Mechanisms of Anabolic Osteoporosis Therapy

Osteoporosis, Postmenopausal Clinical Trial

Official title:

Mechanisms of Anabolic Osteoporosis Therapy

Clinical Trial Details — Status: Recruiting

Administrative data

• NCT number: NCT05688969
• Other study ID #: 1P50AR080596-01
• Status: Recruiting
• Phase: N/A
• Start date: June 14, 2023
• Est. completion date: December 2028

Study information

• Verified date: August 2023
• Source: Massachusetts General Hospital
• Contact: Mackenzie Jordan
• Phone: 617-726-6129
• Email: MRJORDAN[@]mgh.harvard.edu
• Is FDA regulated: No
• Study type: Interventional

Clinical Trial Summary

The aim of this study is to investigate the effect of romosozumab on bone cells during early and late phases of treatment.

Description:

The investigators will perform paired iliac crest bone biopsies in postmenopausal women who meet standard romosozumab treatment indications and are being prescribed romosozumab by their treating physician. All study volunteers will have a bone biopsy procedure prior to starting therapy, and then an identical procedure at the contralateral side either 3-6 weeks ("early") or 6-8 months ("late") after starting therapy. This is not a randomized clinical trial testing the efficacy of a drug - the investigators will not be assigning volunteers to a specific osteoporosis therapy, though the investigators will randomize volunteers to either the early or late second biopsy.
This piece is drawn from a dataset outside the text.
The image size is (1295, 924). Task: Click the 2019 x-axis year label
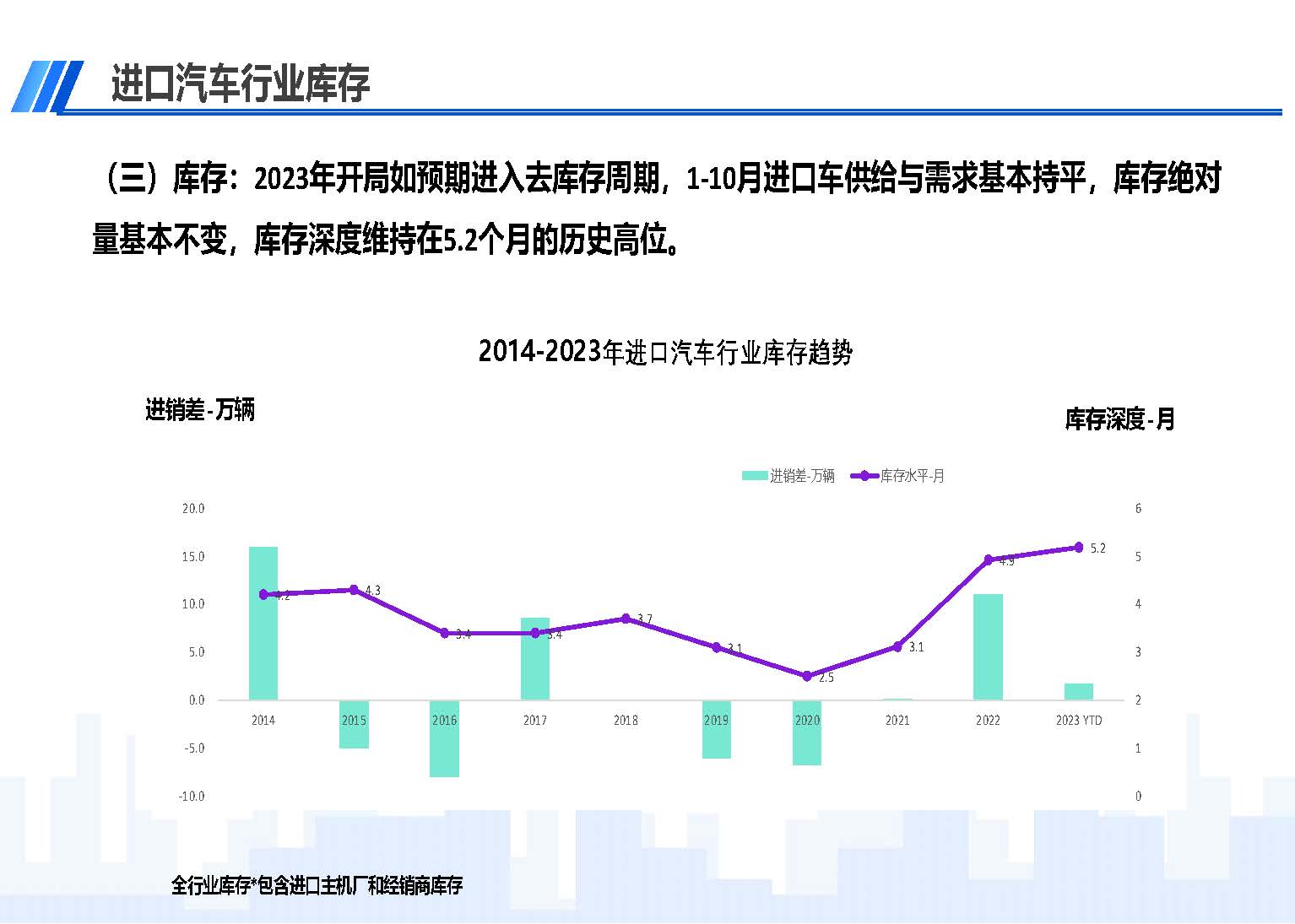(716, 721)
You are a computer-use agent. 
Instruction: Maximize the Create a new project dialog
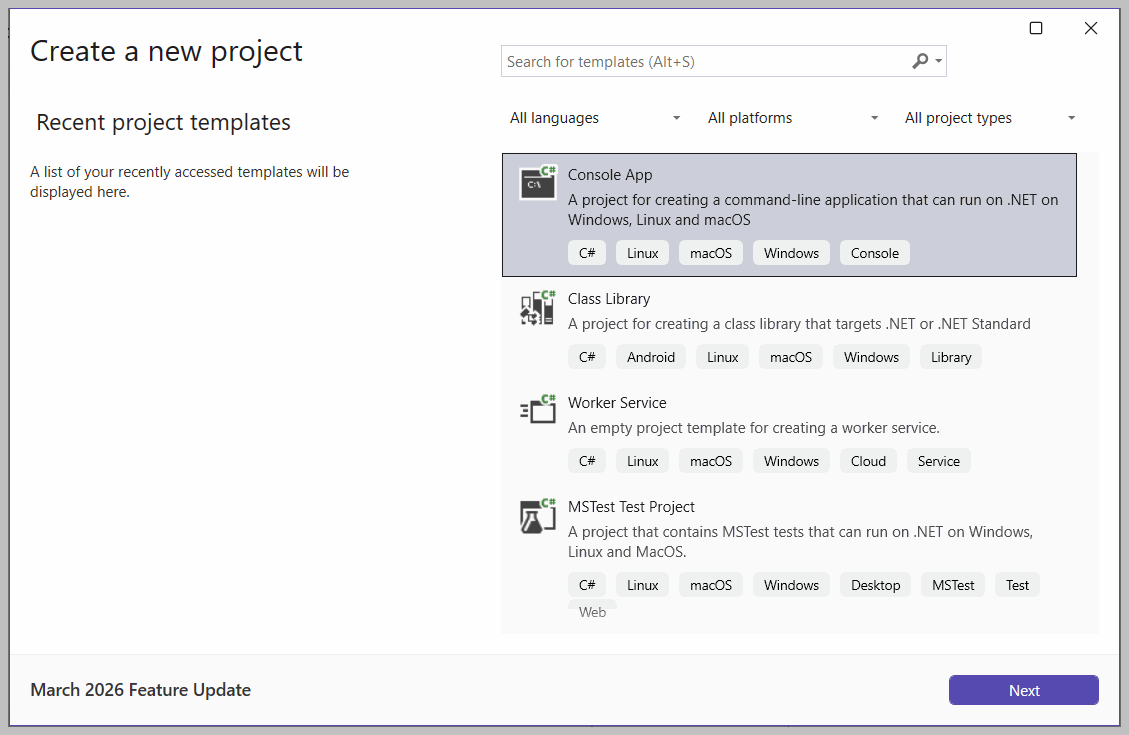pos(1036,28)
Recruitment information / eligibility

• Status: Recruiting
• Enrollment: 16
• Est. completion date: December 2028
• Est. primary completion date: February 2028
• Accepts healthy volunteers: No
• Gender: Female
• Age group: 45 Years and older

Eligibility

Inclusion Criteria:

All postmenopausal women who are prescribed romosozumab by their treating physicians, meet the FDA-defined indication for romosozumab, and who are not at increased risk for a bone marrow aspirate or bone biopsy will be offered enrollment. The FDA approved indication for romosozumab is: "the treatment of osteoporosis in postmenopausal women at high risk for fracture, defined as a history of osteoporotic fracture, or multiple risk factors for fracture; or patients who have failed or are intolerant to other available osteoporosis

therapy." Volunteers must be:

1. Female aged > 45 years

2. Postmenopausal by either of the following criteria:

1. > 36 since last spontaneous menses

2. > 36 months since hysterectomy, plus serum FSH > 40 units / liter if < 60 years

Exclusion Criteria:

• renal disease (stage 4 CKD)
• elevated blood PTH (intact PTH > 77 pg/ml).
• serum 25-OH vitamin D < 20 ng/ml
• major psychiatric disease that in the opinion of the investigator would preclude the subject from providing adequate informed consent or completing the protocol procedures.
• excessive alcohol use or substance abuse that would preclude the subject from providing adequate informed consent or completing the protocol procedures.
• known congenital or acquired bone disease other than osteoporosis.
• exposure to oral bisphosphonates within the past 3 months, denosumab in the last 12 months, intravenous bisphosphonates within the past 24 months.
• exposure to estrogens, SERMs, or calcitonin, oral or parenteral glucocorticoids for more than 14 days in the past 2 months.
• any prior exposure to romosozumab.

Related Conditions & MeSH terms

• Osteoporosis
• Osteoporosis, Postmenopausal

Intervention

Other:
• early versus late biopsy
early (3-6 weeks) versus late (6-8 months) biopsy

Locations

Country	Name	City	State
United States	Mass General Brigham	Boston	Massachusetts

Sponsors (1)

Lead Sponsor	Collaborator
Massachusetts General Hospital

Country where clinical trial is conducted

United States, 

Outcome

Type	Measure	Description	Time frame	Safety issue
Primary	Osteoblast progenitor cell numbers	The investigators are testing the mechanistic hypothesis that romosozumab treatment increases osteoblast progenitor cell numbers at early, but not late, treatment time points.	3-6 weeks (early) versus 6-8 months (late)